If OpenAI’s platform gains traction in premium AI roles, it could siphon off a lucrative segment of the talent market, putting Microsoft and its investors in an awkward position. The relationship is already tense, with Microsoft, under the leadership of AI head Mustafa Suleyman, developing its own foundational AI models to lessen its dependence on OpenAI.

What about algorithm-driven assessment risks?

OpenAI’s new platform could position the company as a gatekeeper for the future of AI-powered work. The company says its AI will create “perfect matches” between companies and job candidates, but if widely adopted, this model concentrates power in a single platform.

The same company that is reshaping jobs with its AI models would also be responsible for allocating talent through its matching and assessment algorithms.

This raises a number of concerns. If the platform gains traction, there is a risk that opaque algorithms could determine a candidate’s visibility and even salary. Furthermore, the platform’s focus on AI-centric skills could disadvantage workers and regions with limited access to upskilling, as AI engineering talent is already concentrated in a handful of economies. This could widen existing gaps in economic opportunity.

However, competition from established players like LinkedIn, online learning platforms such as Coursera and Udemy, and specialized sites like GitHub and Kaggle may help keep OpenAI’s platform in check.

And what about trust?

The rise of AI has led to a surge in professionals claiming AI skills on platforms like LinkedIn, but many of these are self-reported and unverified. This creates a market need for credible credentials.

Micro-credentials are gaining traction. A 2024 Coursera survey found that 93% of higher-education leaders believe these certifications help meet employer demand for specific skills. A 2025 study by the Lumina Foundation also found that a majority of employers see micro-credentials as a competitive advantage and are willing to pay a premium for certified candidates. Google Career Certificates are already accepted as degree substitutes at over 150 companies.

However, scepticism remains among some employers who worry that online certifications can be earned through cheating. This is where OpenAI hopes to gain an edge. The company plans to use performance-based assessments—such as live tasks and code reviews—with auditable scoring to ensure the legitimacy of its certifications.

In response, universities will likely begin embedding vendor-agnostic AI literacy and co-branded micro-credentials into their degree programs to avoid ceding this space entirely.

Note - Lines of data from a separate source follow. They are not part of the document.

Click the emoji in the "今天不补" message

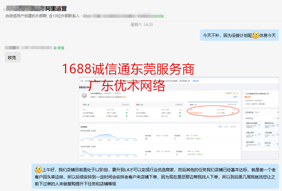256,35
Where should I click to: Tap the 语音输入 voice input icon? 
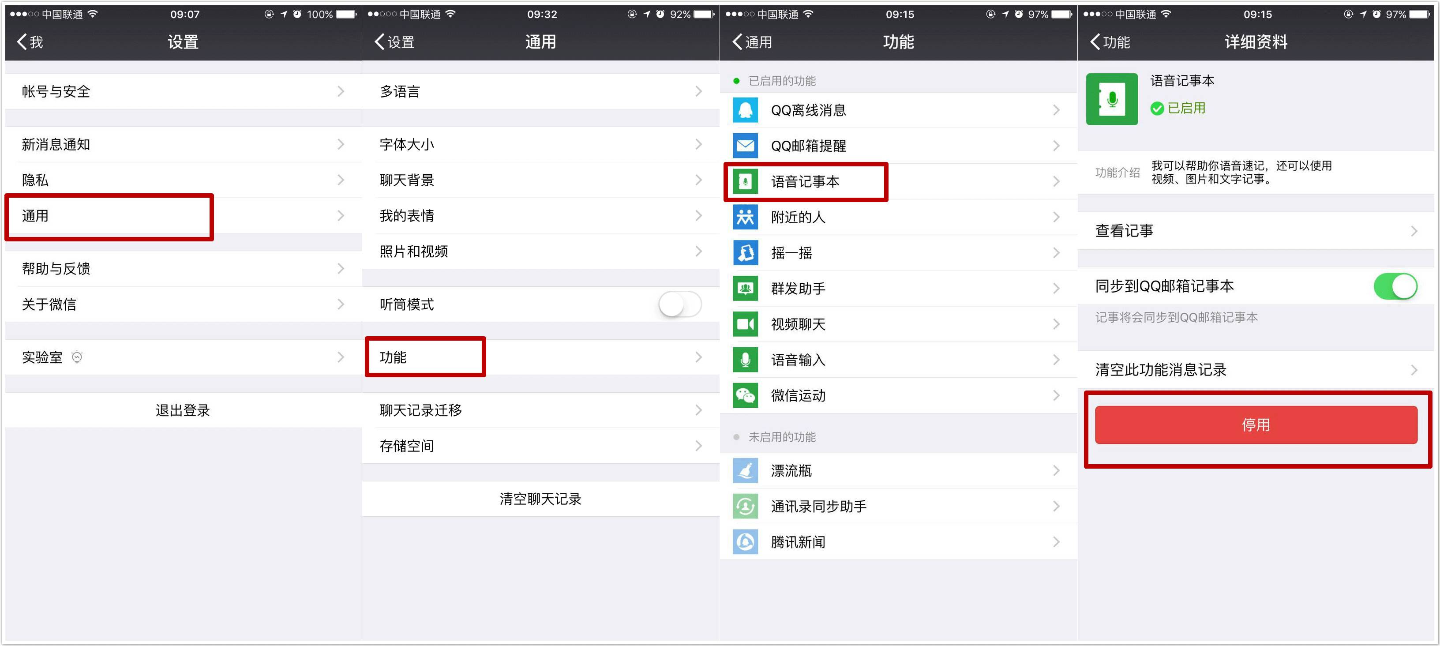point(745,360)

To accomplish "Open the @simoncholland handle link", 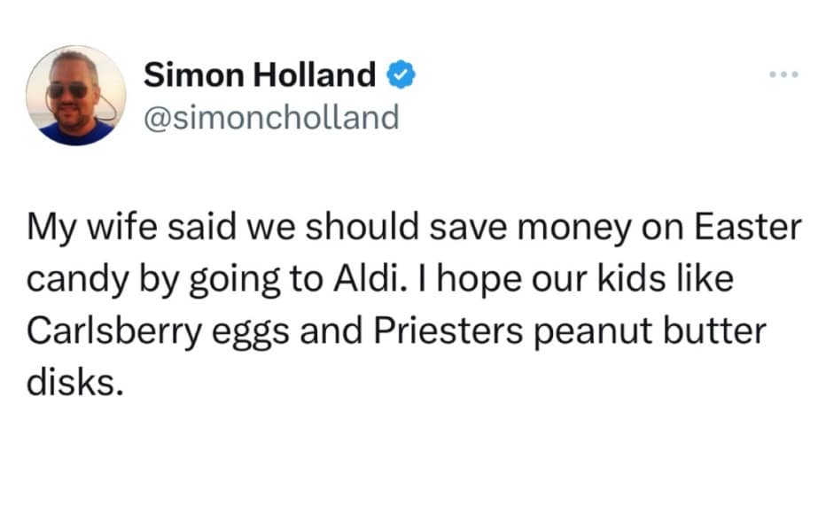I will [271, 117].
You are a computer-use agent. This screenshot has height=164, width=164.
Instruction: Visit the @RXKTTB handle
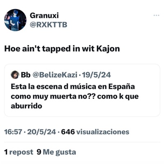click(48, 25)
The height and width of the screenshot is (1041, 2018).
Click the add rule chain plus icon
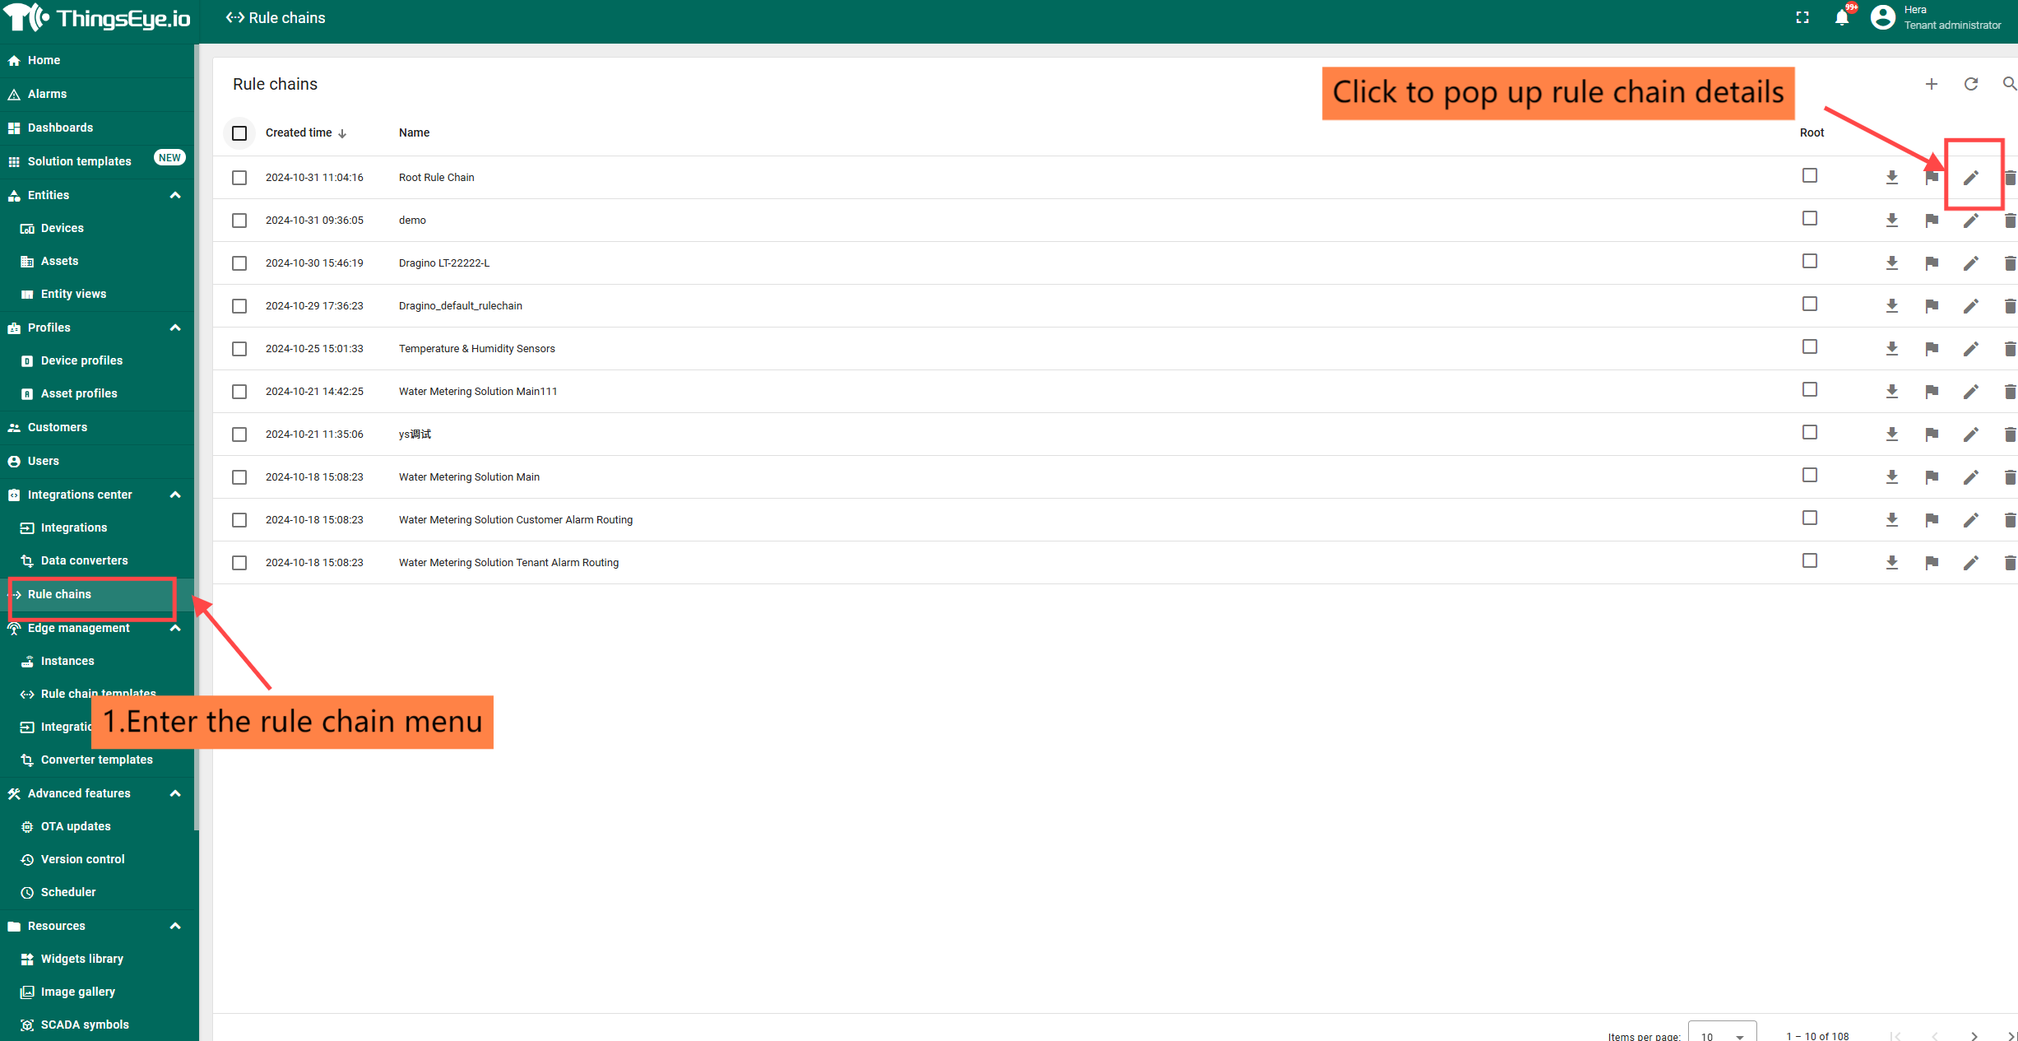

Will an AI-only platform last?

A platform built exclusively for AI jobs risks becoming obsolete if the technology landscape shifts. Unlike LinkedIn, which is industry-agnostic, OpenAI’s marketplace is narrowly tied to the current AI boom. If the next wave of innovation focuses on fields like quantum computing or biotechnology, a single-vertical platform could quickly lose relevance.

OpenAI is reportedly planning a staged rollout through mid-2026, which would give it time to expand beyond core AI roles into adjacent functions like operations, marketing, and eventually general hiring.

To survive the fast-moving tech cycle, OpenAI will have to adapt. It could expand horizontally into new domains using its existing AI-driven tools, remain a valuable but niche “AI guild”, or position itself as a white-label infrastructure provider that powers other vertical marketplaces. The company’s ability to pivot will be critical to its long-term success.